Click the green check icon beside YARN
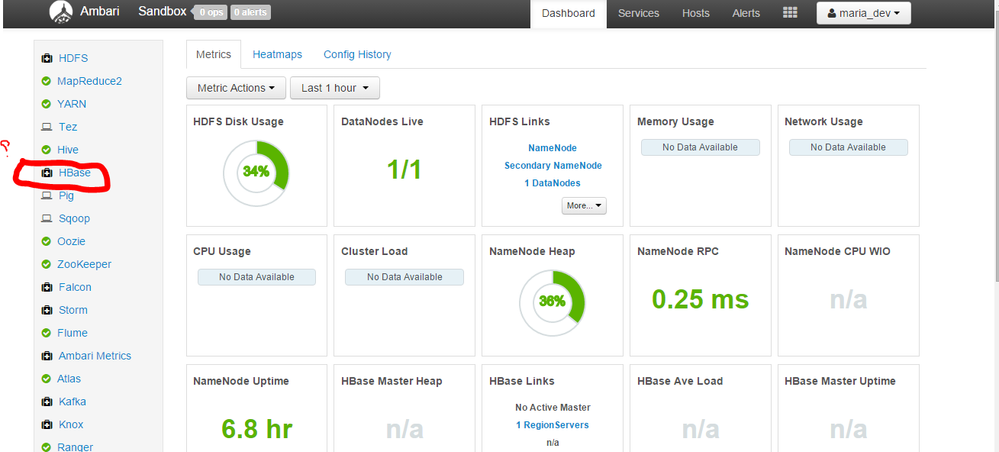The height and width of the screenshot is (452, 999). [46, 104]
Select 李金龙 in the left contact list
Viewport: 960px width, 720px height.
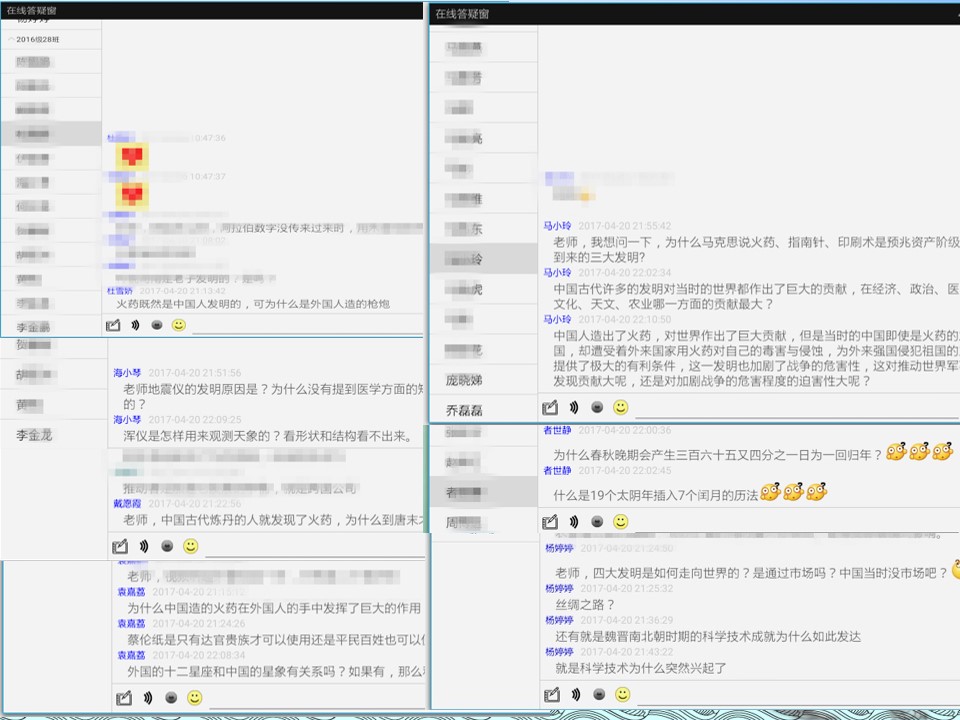tap(34, 435)
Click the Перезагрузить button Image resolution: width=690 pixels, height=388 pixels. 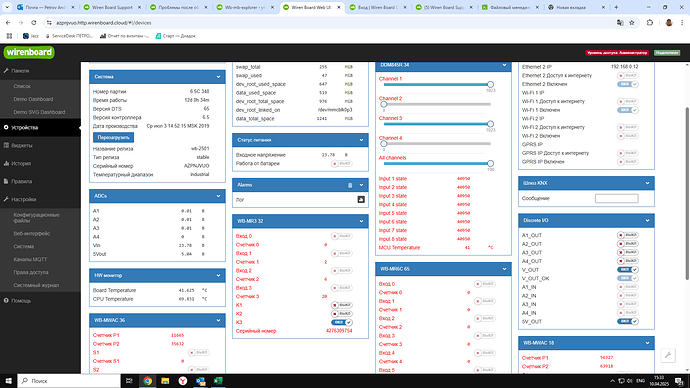pyautogui.click(x=114, y=138)
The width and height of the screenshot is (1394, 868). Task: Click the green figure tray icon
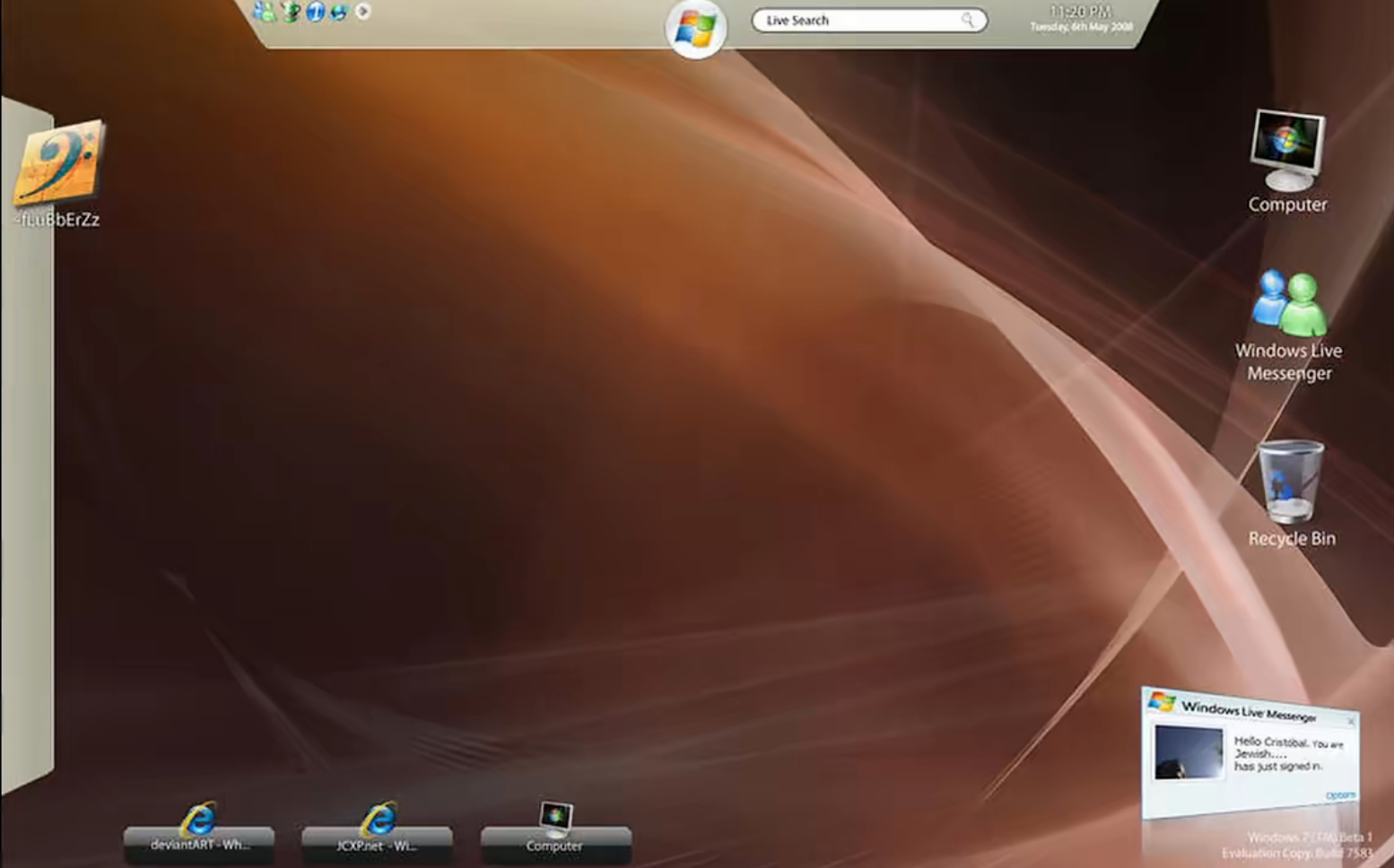291,12
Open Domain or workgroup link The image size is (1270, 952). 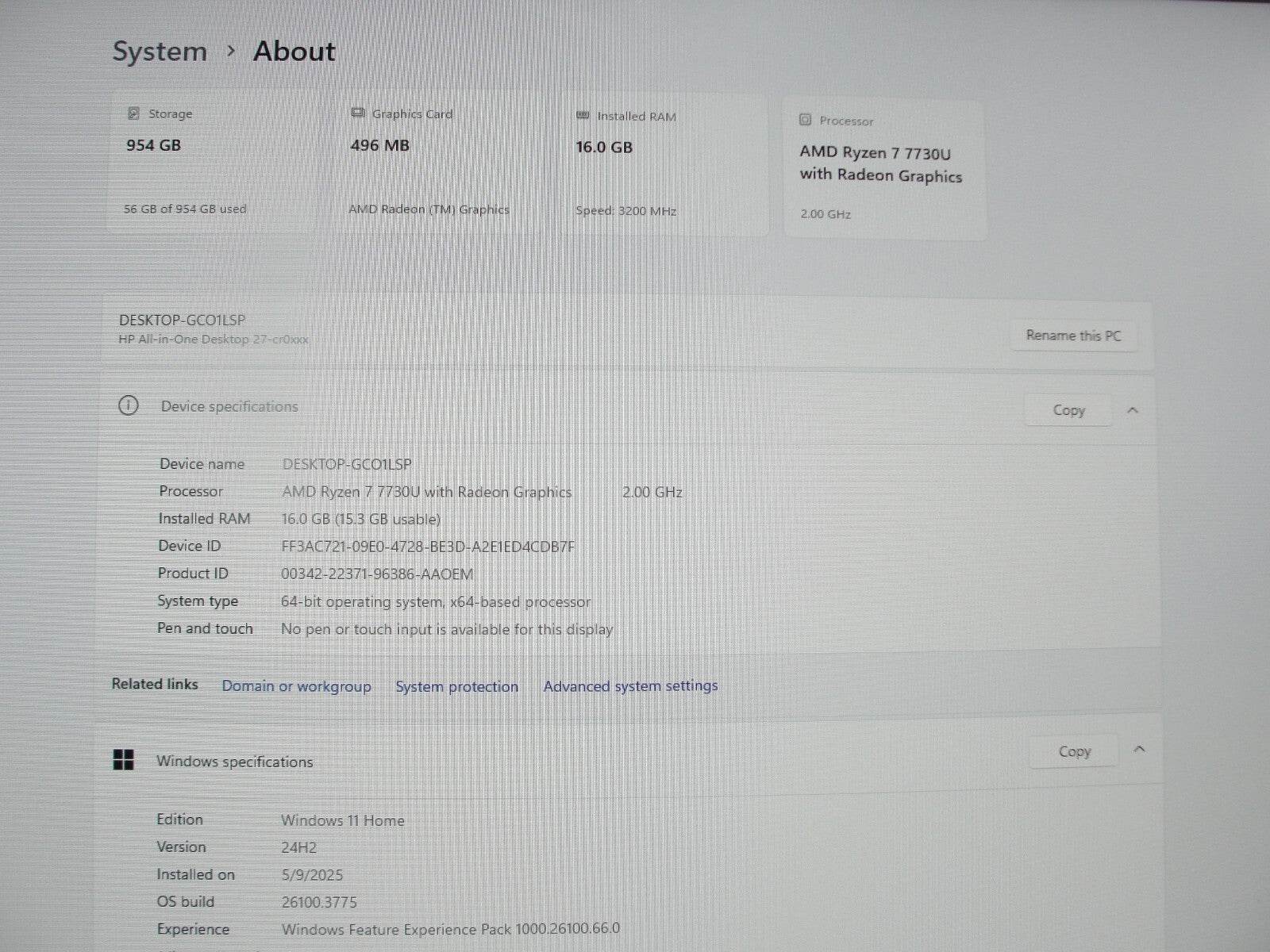point(296,686)
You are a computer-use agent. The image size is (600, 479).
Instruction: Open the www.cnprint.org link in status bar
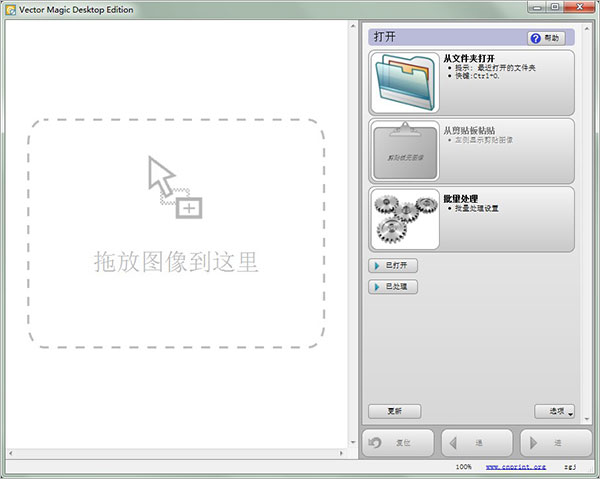[516, 467]
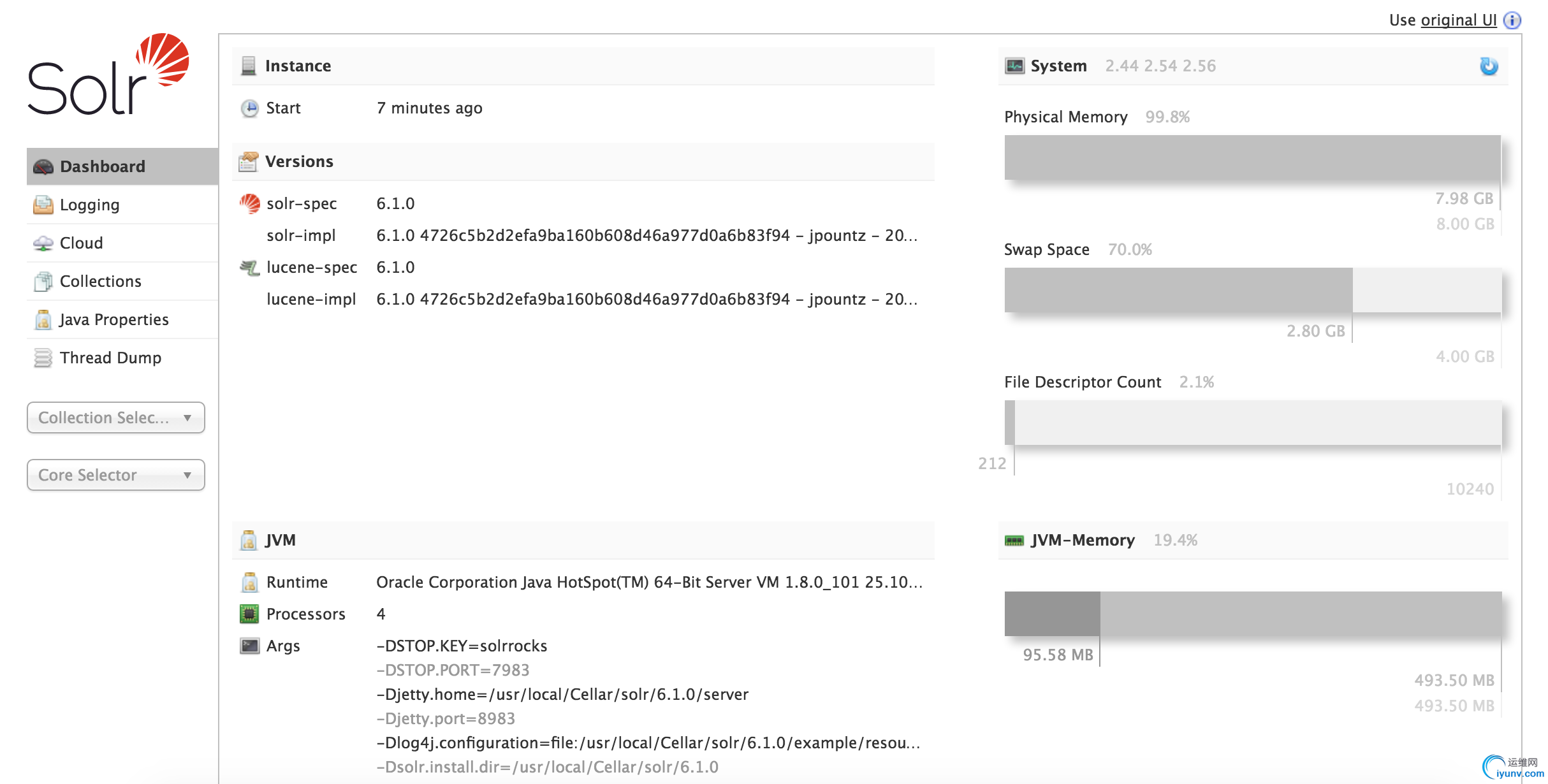The image size is (1548, 784).
Task: Click the Core Selector dropdown arrow
Action: (187, 475)
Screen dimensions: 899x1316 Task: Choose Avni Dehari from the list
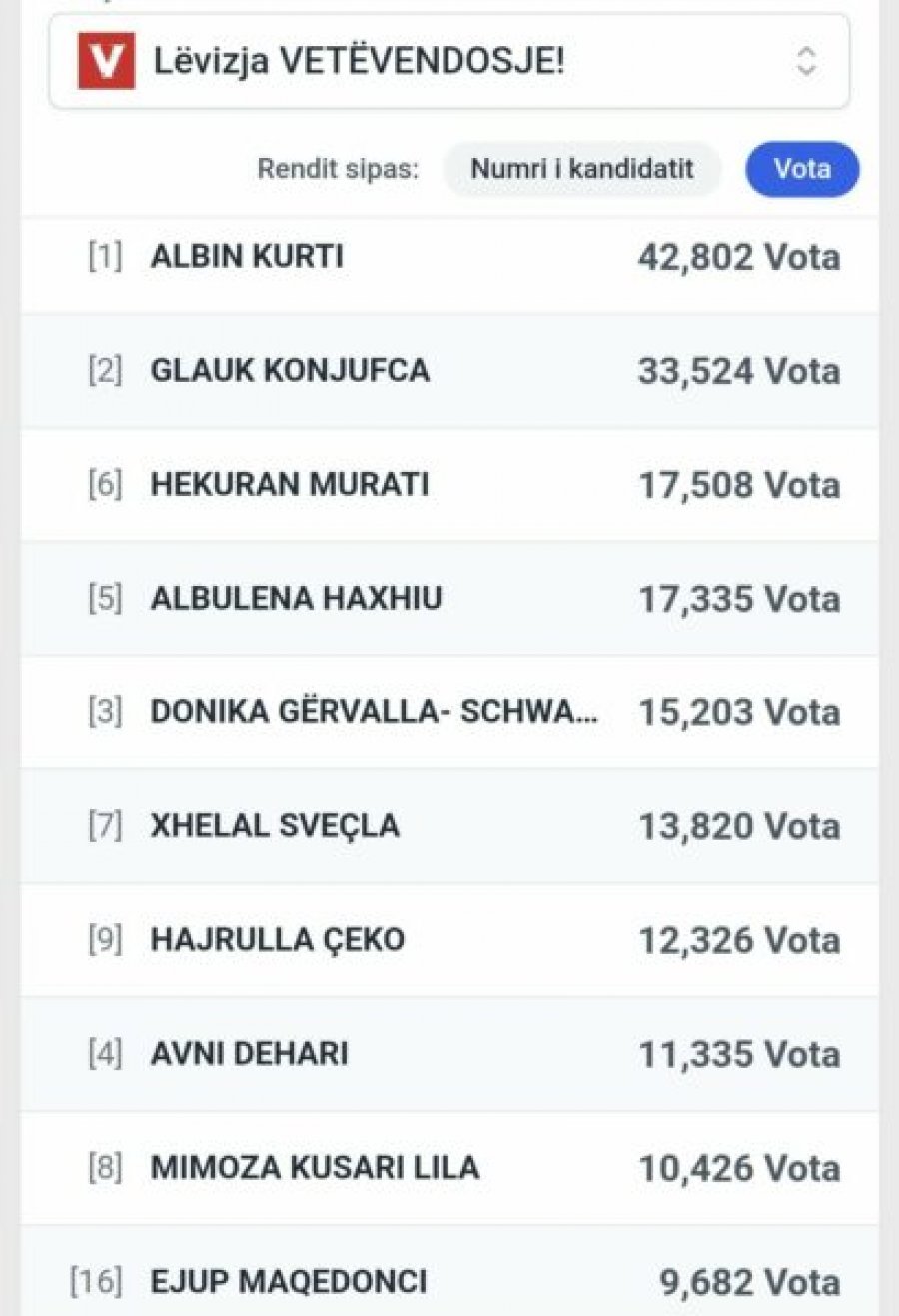click(x=249, y=1054)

▸ **TASK DETAILS**
Nothing but the lines from the one with "You are a computer-use" through the end of the entries above, both included, should be set down, exactly and without pictures.

▸ **YOUR SOLUTION**
You are a computer-use agent. The image size is (600, 479).
Instruction: Open the www.cnprint.org link in status bar
[516, 467]
The image size is (1548, 784).
Task: Click the Core Selector dropdown arrow
Action: (187, 475)
Screen dimensions: 899x1316 Task: Choose Avni Dehari from the list
click(x=249, y=1054)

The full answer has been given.